Przyszedł, bo został zaproszony przez swojego trenera i przedstawicieli klubu. Od czasu do czasu robili takie rzeczy ze swoimi graczami. A Kirby ze względu na swoje kontuzje, miał najwięcej czasu na to, żeby robić tak durne rzeczy jak udawanie, że cieszy go gra w golfa. Poza tym mógł być graczem rezerwowym, ale nadal był najbardziej znanym zawodnikiem swojego obecnego klubu. Nie ma w sumie czym się chwalić, bo jego koledzy byli beznadziejni, ale Vandenberg przynajmniej może się pochwalić mistrzostwami zdobytymi w Premier League, a także reprezentowaniem kadry narodowej Australii w mistrzostwach świata.
Po dwóch godzinach beznadziejnego i nudnego grania wrócili wózkami golfowymi do klubu. Kirby’emu wbrew pozorom poszło bardzo dobrze, ale nie chciał o tym rozmawiać. Nienawidził tego jak dobrze mu się robi rzeczy, których nienawidzi. Zdania do golfa nienawidził. Chciał już wracać do domu, ale trener zaproponował, żeby jeszcze sobie poćwiczyli wymachy i odbicia w takim miejscu. Nie wiem niestety jak to się profesjonalnie nazywa. Kirby już chciał wymyślić, żeby się wymigać, ale mózg mu nie zadziałał i nie wymyślił nic sensownego. A trenerowi i osobom zarządzającym klubem niekoniecznie wypadało odmówić. Nie zgodził się werbalnie, nie skinął głową. Po prostu przewrócił oczami i poszedł za wszystkimi. Jak zaczęli sobie wybierać stanowiska to Kirby ich przeprosił i poszedł sobie do toalety, gdzie przez 10 minut siedział i próbował wymyślić jakąś legitną wymówkę. Nie miał żony i dzieci, więc nic nie zadziała, a dwie godziny temu chwalił się, że odwoził rano Polly na weekend u koleżanki. Westchnął ciężko i wracając do gry zaszedł do baru, gdzie zamówił sobie piwo. Taki z niego sportowiec. Stojąc i czekając na zamówienie zaczął obserwować kobietę, która ćwiczyła wymachy już zanim oni tutaj przyszli. Obserwował ją i zastanawiał się czy jest początkującą i nikt jej nie zaproponował lekcji czy z jakiegoś dziwnego powodu robi to specjalnie.

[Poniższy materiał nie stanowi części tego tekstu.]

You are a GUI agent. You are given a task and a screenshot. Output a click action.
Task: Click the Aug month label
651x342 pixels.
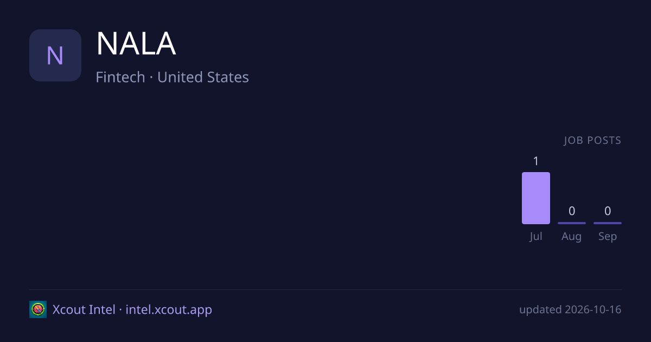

-Do stu piorunów… – Mruknął pod nosem przewracając oczami. Wziął piwo mówiąc barmanowi, żeby dopisał do rachunku jego trenera i ruszył w stronę kobiety. Stanął przy niej i bezczelnie gapiąc się na jej wygibasy pił piwo. W końcu jednak odstawił butelkę w bezpieczne miejsce i podszedł jeszcze bliżej. –Masz wylew? – Zapytał wprost, bo nie znalazł ładniejszego słowa, żeby zapytać co tu się dzieje. –To jest nieodpowiedni kij do tego co próbujesz zrobić. Cokolwiek próbujesz zrobić. – Wyjął jej kij z ręki w razie, gdyby próbowała mu przyjebać. Podszedł do jej torby golfowej i zauważył, że wszystko jest nowiutkie. Ewidentnie zaczynała swoją przygodę z golfem. Odłożył zły kij i podał jej właściwy. –Ten będzie lepszy. – Powiedział podchodząc i stanął obok niej. –Ustaw nogi tak, biodra w ten sposób. – Zaczął jej pokazywać odpowiednią pozycję, ale na początek postanowił jej przy tym nie dotykać. Nie był jakimś oblechem, który wykorzystywał każdą okazję, żeby dotknąć kobiecych bioder. –Kij trochę wyżej. – Doradził jeszcze i odsunął się, żeby mogła wziąć wymach.